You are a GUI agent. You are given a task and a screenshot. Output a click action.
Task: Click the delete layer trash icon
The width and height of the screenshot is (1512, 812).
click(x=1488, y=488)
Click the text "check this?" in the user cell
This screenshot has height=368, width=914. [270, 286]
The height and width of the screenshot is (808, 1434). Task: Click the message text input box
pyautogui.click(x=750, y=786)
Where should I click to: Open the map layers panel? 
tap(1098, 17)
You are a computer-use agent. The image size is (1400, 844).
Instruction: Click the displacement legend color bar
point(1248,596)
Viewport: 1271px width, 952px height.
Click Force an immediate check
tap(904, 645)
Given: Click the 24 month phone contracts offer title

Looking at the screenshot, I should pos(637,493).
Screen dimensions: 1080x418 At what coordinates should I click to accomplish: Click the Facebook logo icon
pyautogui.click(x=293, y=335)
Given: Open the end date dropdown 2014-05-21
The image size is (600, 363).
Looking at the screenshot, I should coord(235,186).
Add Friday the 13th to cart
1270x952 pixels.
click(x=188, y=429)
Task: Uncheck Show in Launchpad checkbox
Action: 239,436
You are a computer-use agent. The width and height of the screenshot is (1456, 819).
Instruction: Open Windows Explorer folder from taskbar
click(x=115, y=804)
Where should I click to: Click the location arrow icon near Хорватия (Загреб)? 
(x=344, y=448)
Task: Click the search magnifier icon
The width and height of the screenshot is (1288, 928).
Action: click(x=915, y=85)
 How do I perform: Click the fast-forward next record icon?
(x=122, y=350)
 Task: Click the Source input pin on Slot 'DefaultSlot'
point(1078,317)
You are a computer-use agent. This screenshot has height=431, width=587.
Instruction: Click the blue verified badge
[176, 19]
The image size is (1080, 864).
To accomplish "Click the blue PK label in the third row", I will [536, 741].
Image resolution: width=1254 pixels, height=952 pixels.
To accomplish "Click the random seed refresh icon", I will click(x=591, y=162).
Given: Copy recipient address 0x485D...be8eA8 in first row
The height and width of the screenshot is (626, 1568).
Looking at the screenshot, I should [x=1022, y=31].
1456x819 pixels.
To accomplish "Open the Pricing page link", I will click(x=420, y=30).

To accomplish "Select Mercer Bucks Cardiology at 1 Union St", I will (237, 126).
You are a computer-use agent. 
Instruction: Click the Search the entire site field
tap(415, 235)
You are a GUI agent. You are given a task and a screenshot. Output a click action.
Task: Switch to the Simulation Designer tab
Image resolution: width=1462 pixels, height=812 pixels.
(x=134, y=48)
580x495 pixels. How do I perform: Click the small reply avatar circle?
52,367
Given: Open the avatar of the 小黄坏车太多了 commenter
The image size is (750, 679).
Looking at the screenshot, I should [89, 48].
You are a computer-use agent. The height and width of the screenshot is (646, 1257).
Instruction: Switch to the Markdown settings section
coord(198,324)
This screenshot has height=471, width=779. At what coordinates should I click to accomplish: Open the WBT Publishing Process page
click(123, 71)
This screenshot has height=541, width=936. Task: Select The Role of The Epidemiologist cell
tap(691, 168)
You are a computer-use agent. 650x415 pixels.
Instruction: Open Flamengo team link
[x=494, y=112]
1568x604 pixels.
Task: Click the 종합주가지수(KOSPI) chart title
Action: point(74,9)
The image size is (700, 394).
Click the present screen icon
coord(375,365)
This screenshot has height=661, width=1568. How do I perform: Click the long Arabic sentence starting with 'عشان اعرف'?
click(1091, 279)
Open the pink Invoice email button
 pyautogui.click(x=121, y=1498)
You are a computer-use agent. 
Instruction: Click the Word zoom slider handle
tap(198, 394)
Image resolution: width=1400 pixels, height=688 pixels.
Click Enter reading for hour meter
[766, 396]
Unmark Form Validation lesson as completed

----------

_Short exercise_
Can you write out all the entries above again, changing every "computer-use agent" to "desktop automation agent" and leaving everything else untouched?

_Solution to this exercise_
You are a GUI agent. You are given a task and a screenshot. Output a click action.
Task: Click the delete layer trash icon
The width and height of the screenshot is (1512, 812).
click(x=1488, y=488)
Click the text "check this?" in the user cell
This screenshot has height=368, width=914. [270, 286]
The height and width of the screenshot is (808, 1434). Task: Click the message text input box
pyautogui.click(x=750, y=786)
Where should I click to: Open the map layers panel? 
tap(1098, 17)
You are a desktop automation agent. The image size is (1400, 844).
Instruction: Click the displacement legend color bar
point(1248,596)
Viewport: 1271px width, 952px height.
Click Force an immediate check
tap(904, 645)
Given: Click the 24 month phone contracts offer title

Looking at the screenshot, I should pos(637,493).
Screen dimensions: 1080x418 At what coordinates should I click to accomplish: Click the Facebook logo icon
pyautogui.click(x=293, y=335)
Given: Open the end date dropdown 2014-05-21
The image size is (600, 363).
Looking at the screenshot, I should coord(235,186).
Add Friday the 13th to cart
1270x952 pixels.
click(x=188, y=429)
Task: Uncheck Show in Launchpad checkbox
Action: 239,436
You are a desktop automation agent. The width and height of the screenshot is (1456, 819).
Instruction: Open Windows Explorer folder from taskbar
click(x=115, y=804)
Where should I click to: Click the location arrow icon near Хорватия (Загреб)? 
(x=344, y=448)
Task: Click the search magnifier icon
The width and height of the screenshot is (1288, 928).
Action: click(x=915, y=85)
 How do I perform: Click the fast-forward next record icon?
(x=122, y=350)
 Task: Click the Source input pin on Slot 'DefaultSlot'
point(1078,317)
You are a desktop automation agent. This screenshot has height=431, width=587.
Instruction: Click the blue verified badge
[176, 19]
The image size is (1080, 864).
To accomplish "Click the blue PK label in the third row", I will [536, 741].
Image resolution: width=1254 pixels, height=952 pixels.
To accomplish "Click the random seed refresh icon", I will click(x=591, y=162).
Given: Copy recipient address 0x485D...be8eA8 in first row
The height and width of the screenshot is (626, 1568).
Looking at the screenshot, I should [x=1022, y=31].
1456x819 pixels.
To accomplish "Open the Pricing page link", I will click(x=420, y=30).

To accomplish "Select Mercer Bucks Cardiology at 1 Union St", I will (237, 126).
You are a desktop automation agent. 
Instruction: Click the Search the entire site field
tap(415, 235)
You are a GUI agent. You are given a task and a screenshot. Output a click action.
Task: Switch to the Simulation Designer tab
Image resolution: width=1462 pixels, height=812 pixels.
(x=134, y=48)
580x495 pixels. How do I perform: Click the small reply avatar circle?
52,367
Given: Open the avatar of the 小黄坏车太多了 commenter
The image size is (750, 679).
Looking at the screenshot, I should [89, 48].
You are a desktop automation agent. The height and width of the screenshot is (646, 1257).
Instruction: Switch to the Markdown settings section
coord(198,324)
This screenshot has height=471, width=779. At what coordinates should I click to accomplish: Open the WBT Publishing Process page
click(123, 71)
This screenshot has height=541, width=936. Task: Select The Role of The Epidemiologist cell
tap(691, 168)
You are a desktop automation agent. 650x415 pixels.
Instruction: Open Flamengo team link
[x=494, y=112]
1568x604 pixels.
Task: Click the 종합주가지수(KOSPI) chart title
Action: point(74,9)
The image size is (700, 394).
Click the present screen icon
coord(375,365)
This screenshot has height=661, width=1568. How do I perform: Click the long Arabic sentence starting with 'عشان اعرف'?
click(1091, 279)
Open the pink Invoice email button
 pyautogui.click(x=121, y=1498)
You are a desktop automation agent. 
Instruction: Click the Word zoom slider handle
tap(198, 394)
Image resolution: width=1400 pixels, height=688 pixels.
Click Enter reading for hour meter
[766, 396]
Unmark Form Validation lesson as completed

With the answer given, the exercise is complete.